Faisal ben Farhane exhorte la communauté internationale à faire pression sur Israël pour un cessez-le-feu à Gaza

  • Le ministre saoudien des Affaires étrangères et ses homologues arabes et islamiques appellent les États membres permanents du Conseil de sécurité de l'ONU à faire pression en faveur d'un cessez-le-feu à Gaza
  • Le ministre chinois des Affaires étrangères affirme que Pékin est prêt à travailler pour aider à «restaurer la paix au Moyen-Orient»

PÉKIN: La communauté internationale doit assumer ses responsabilités visant à mettre fin aux violations commises par Israël à Gaza, a déclaré aujourd’hui le ministre saoudien des Affaires étrangères, le prince Faisal ben Farhane, lors d'une réunion entre le ministre chinois des Affaires étrangères et les ministres des pays arabes et islamiques.

Le ministre saoudien des Affaires étrangères et ses homologues des pays arabes et islamiques sont arrivés aujourd’hui à Pékin, première étape d'une tournée dans les États membres permanents du Conseil de sécurité des nations unies pour faire pression en vue d'un cessez-le-feu immédiat, ainsi que pour autoriser l'entrée de l’aide humanitaire à Gaza.

Lors d'une réunion avec des diplomates à Pékin, le prince Faisal a appelé à davantage d'efforts internationaux pour mettre fin à la guerre à Gaza et sauver des vies.

«Nous sommes ici pour envoyer un signal clair: nous devons immédiatement mettre fin auxcombats et aux tueries, de même que nous devons acheminer au plus vite des fournitures humanitaires à Gaza», déclare le ministre des Affaires étrangères.

«Nous souhaitons coopérer avec la Chine et d'autres pays qui comprennent la gravité de la situation afin de mettre fin à la guerre», ajoute-t-il.

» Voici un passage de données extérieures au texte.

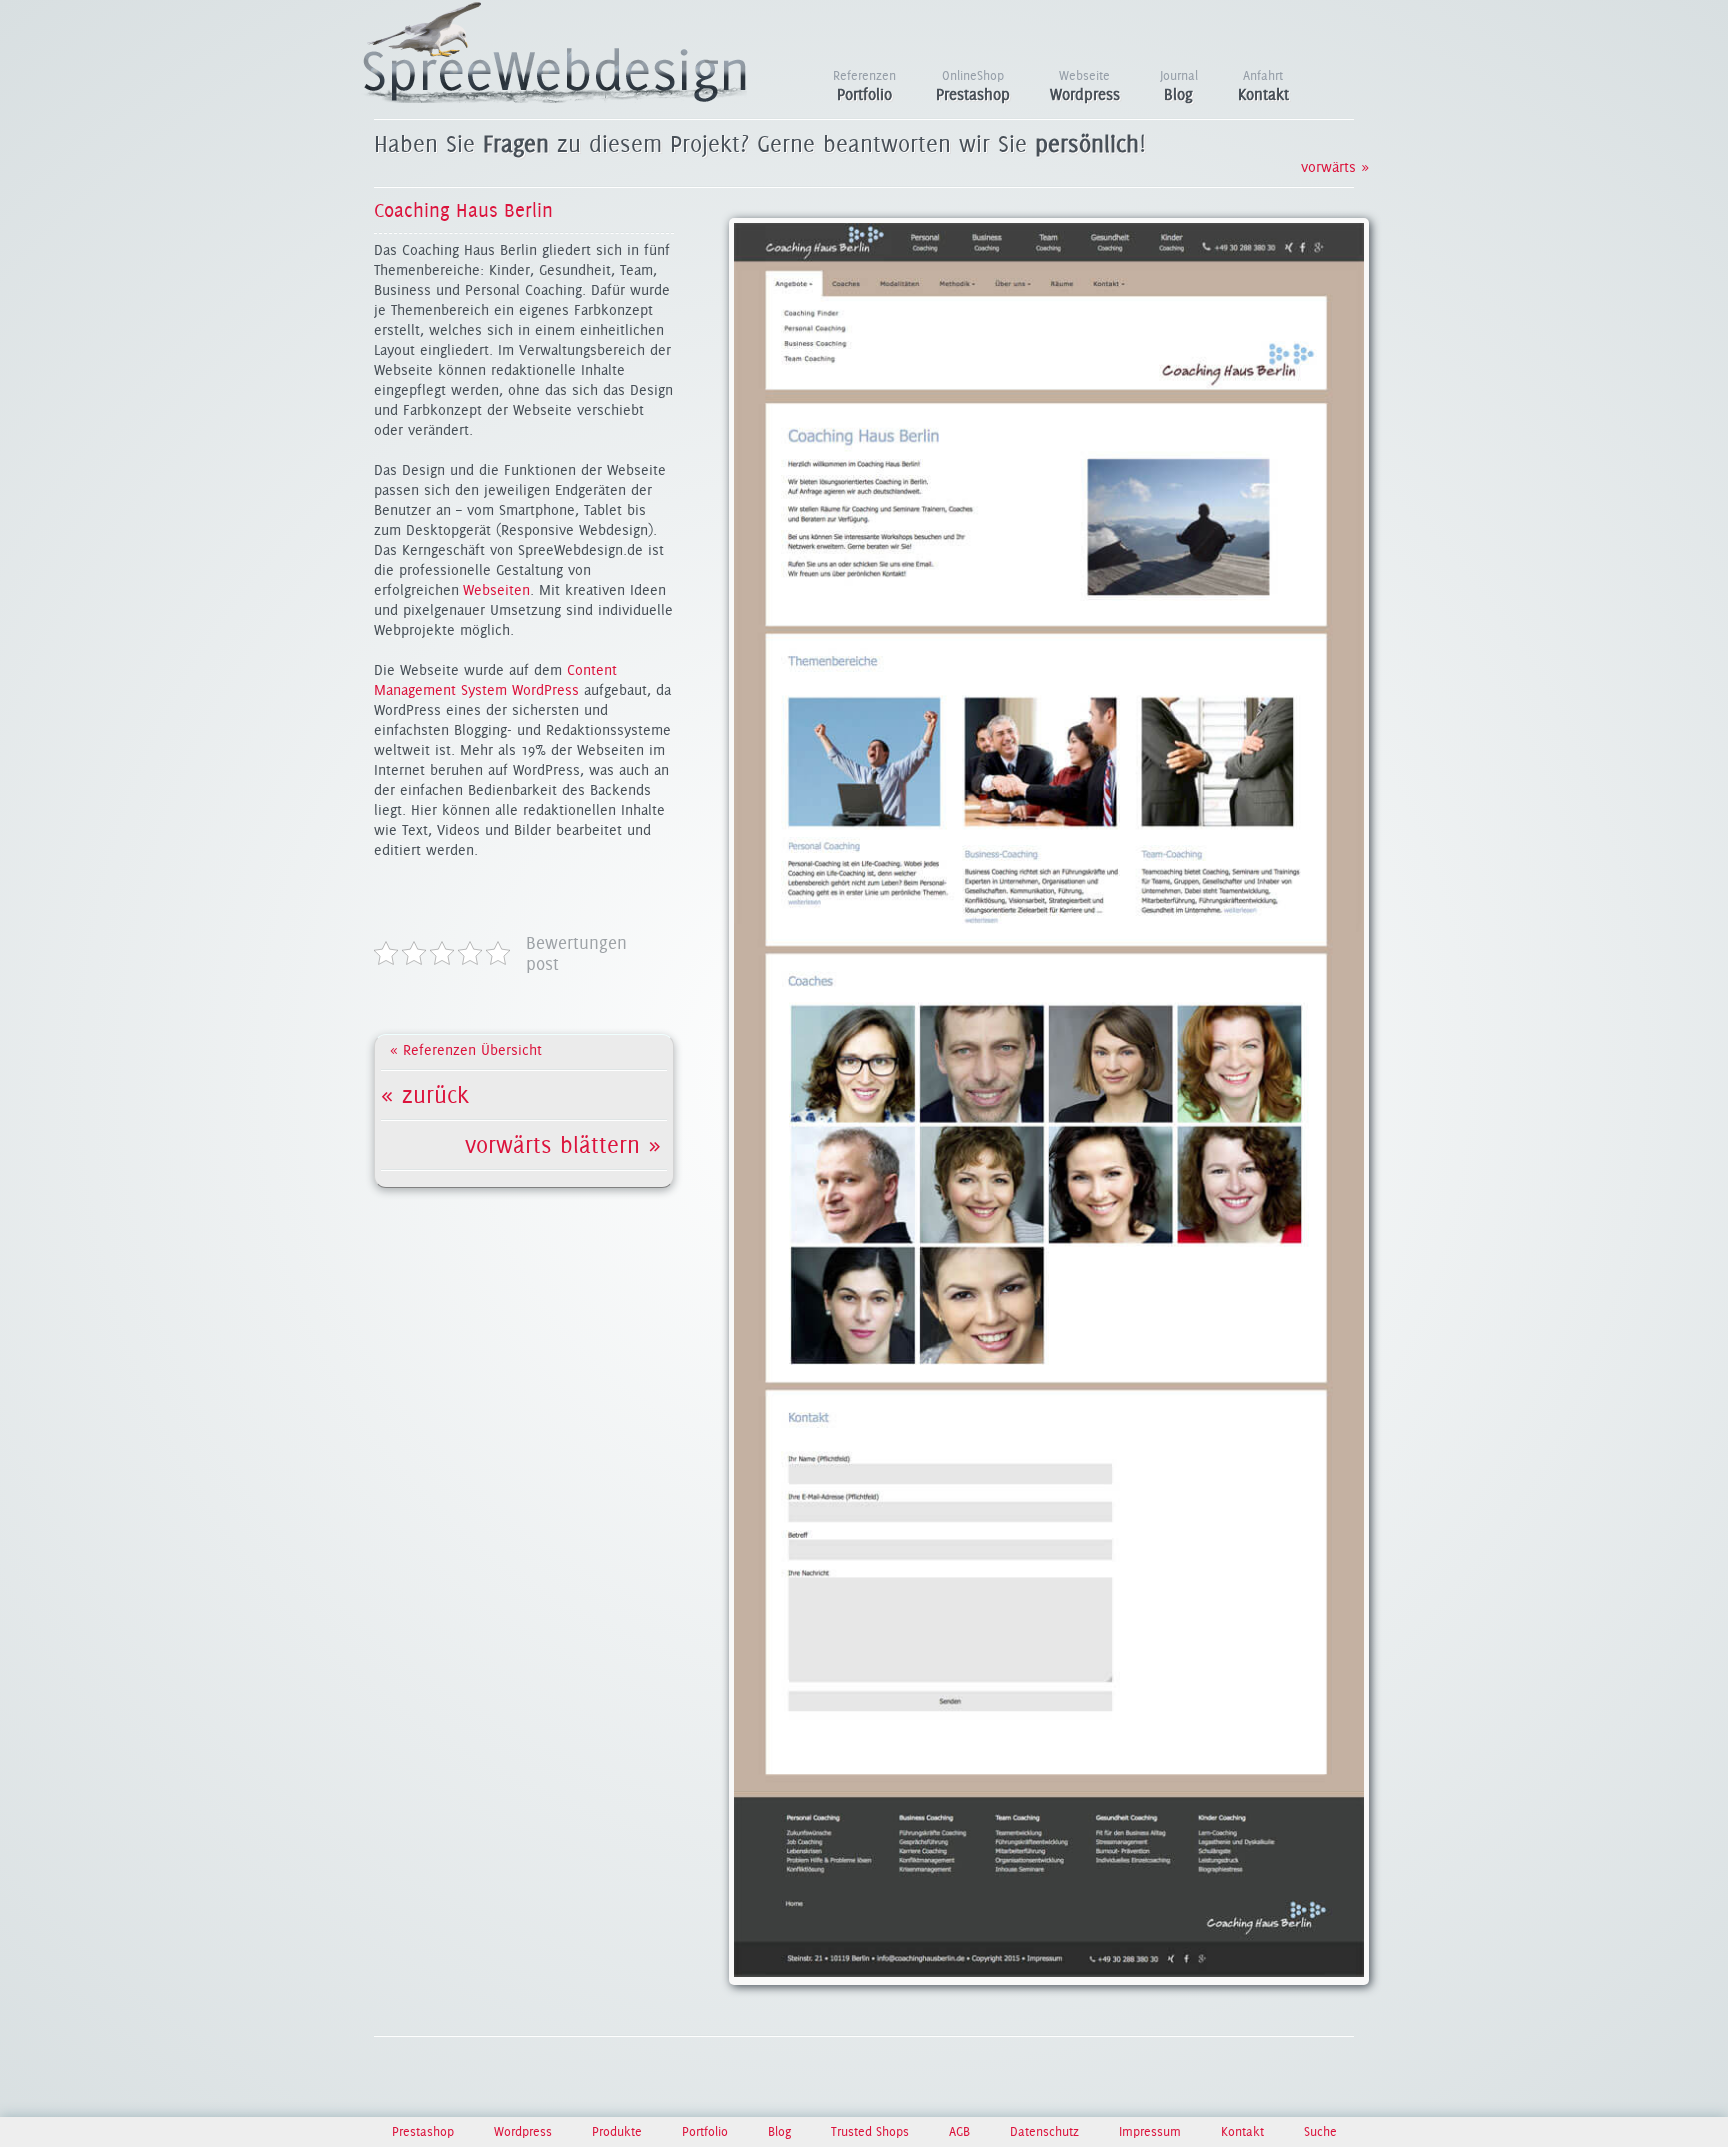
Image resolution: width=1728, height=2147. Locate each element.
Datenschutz (1046, 2131)
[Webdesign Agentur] (555, 98)
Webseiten (496, 590)
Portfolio (864, 86)
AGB (961, 2131)
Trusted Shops (872, 2131)
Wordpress (1085, 86)
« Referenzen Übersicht (466, 1050)
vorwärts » (1326, 167)
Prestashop (973, 86)
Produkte (619, 2131)
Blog (1179, 86)
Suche (1320, 2131)
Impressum (1152, 2131)
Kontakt (1263, 86)
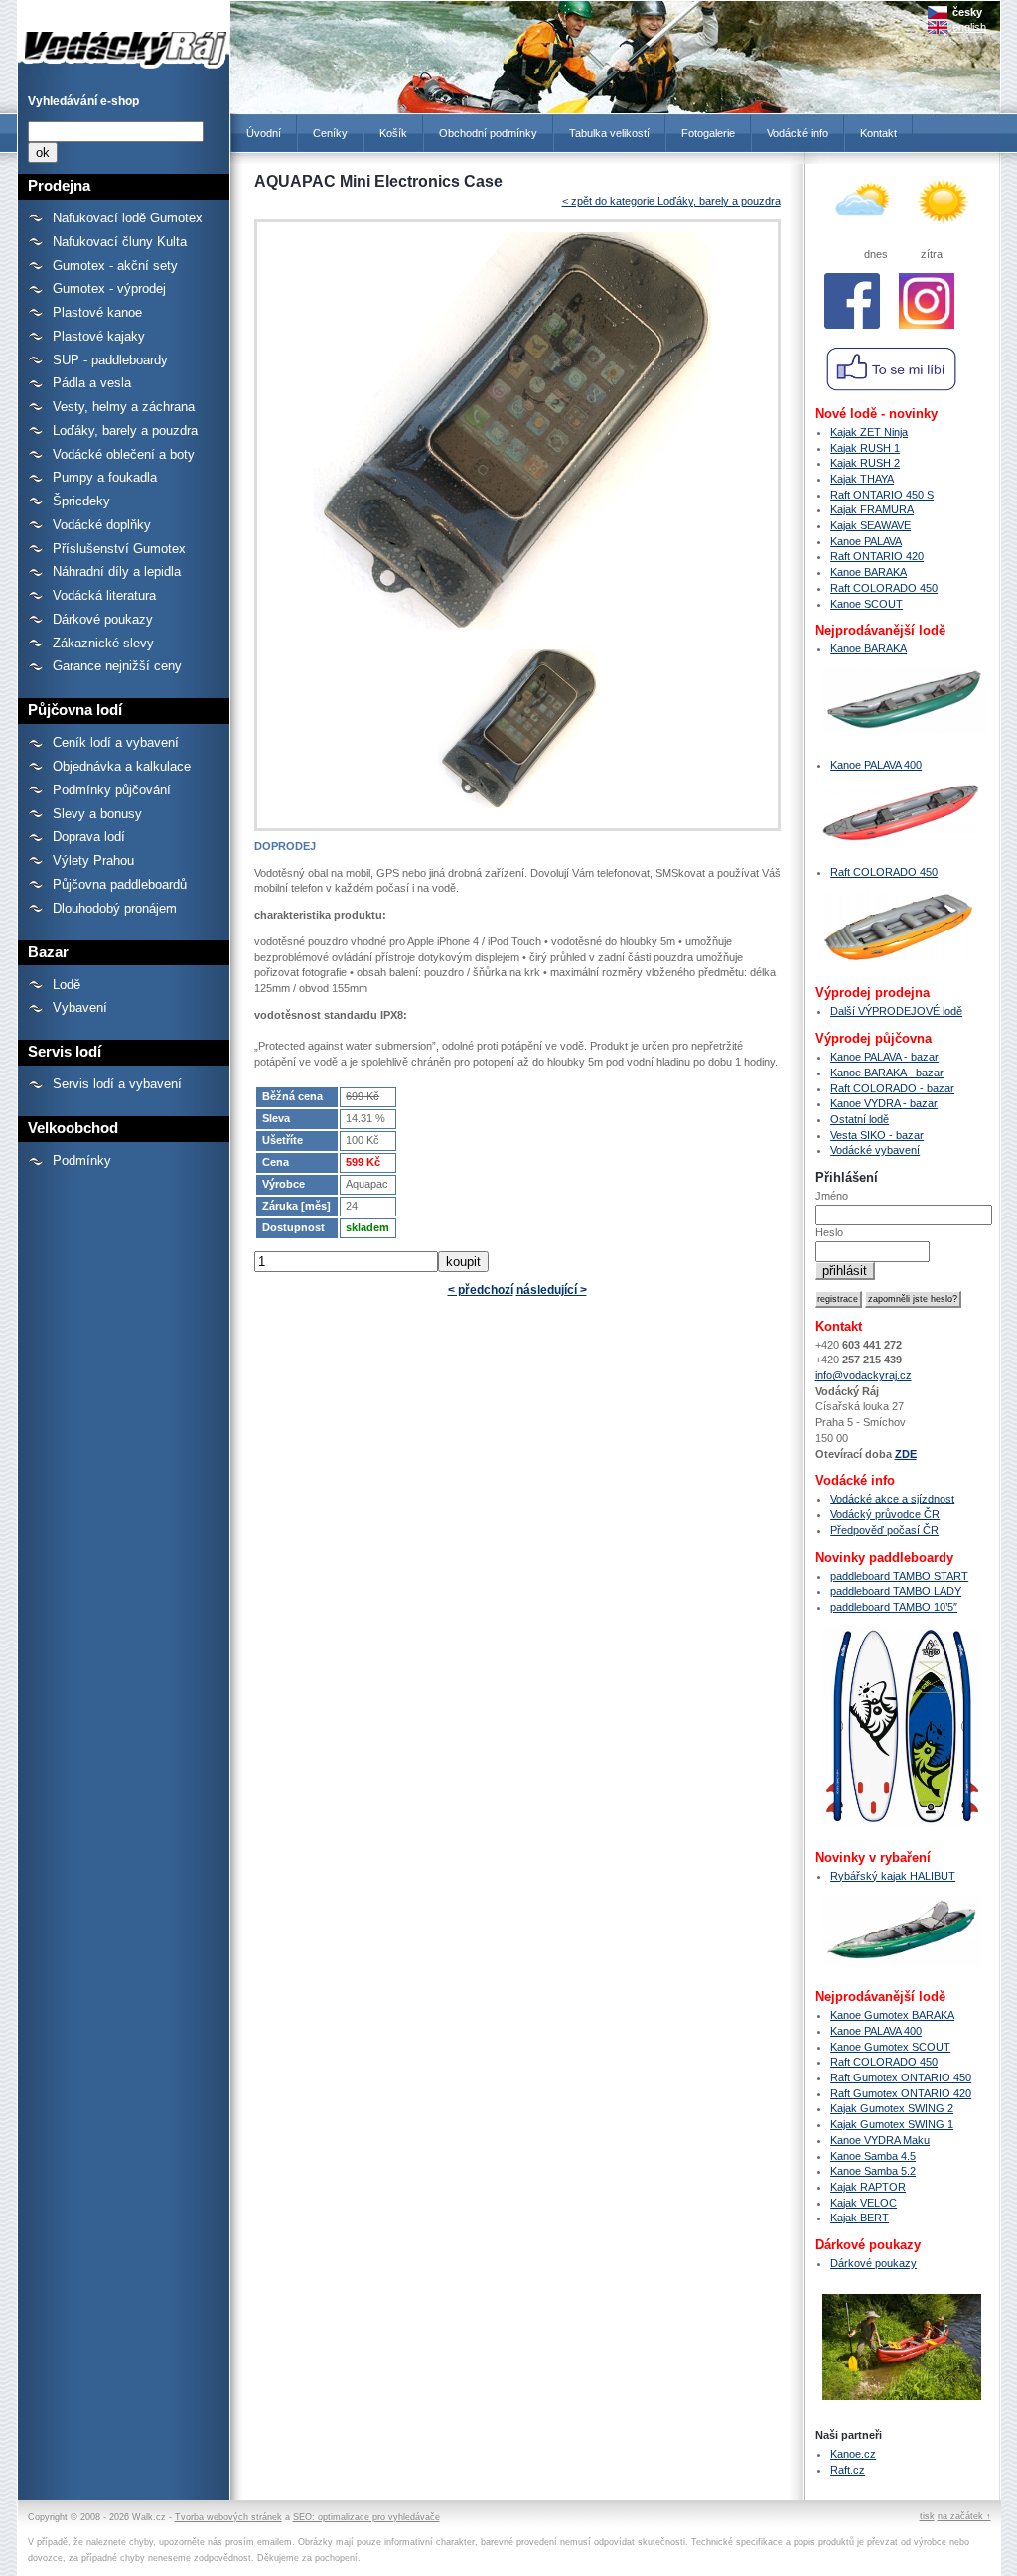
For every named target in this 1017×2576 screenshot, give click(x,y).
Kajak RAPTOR (868, 2187)
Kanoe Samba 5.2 (873, 2171)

Il a souligné l'escalade dangereuse à Gaza qui nécessite une action internationale efficace pour mettre fin à la violence, qui a jusqu'à présent tué près de douze mille personnes.

Soutien et amitié

Le ministre chinois des Affaires étrangères, Wang Yi, a indiqué que Pékin était prêt à œuvrer pour aider à «restaurer la paix au Moyen-Orient».

«Travaillons ensemble pour calmer rapidement la situation à Gaza et restaurer la paix au Moyen-Orient le plus vite possible», a déclaré Wang Yi aux ministres des Affaires étrangères lors de son discours d'ouverture à Pékin.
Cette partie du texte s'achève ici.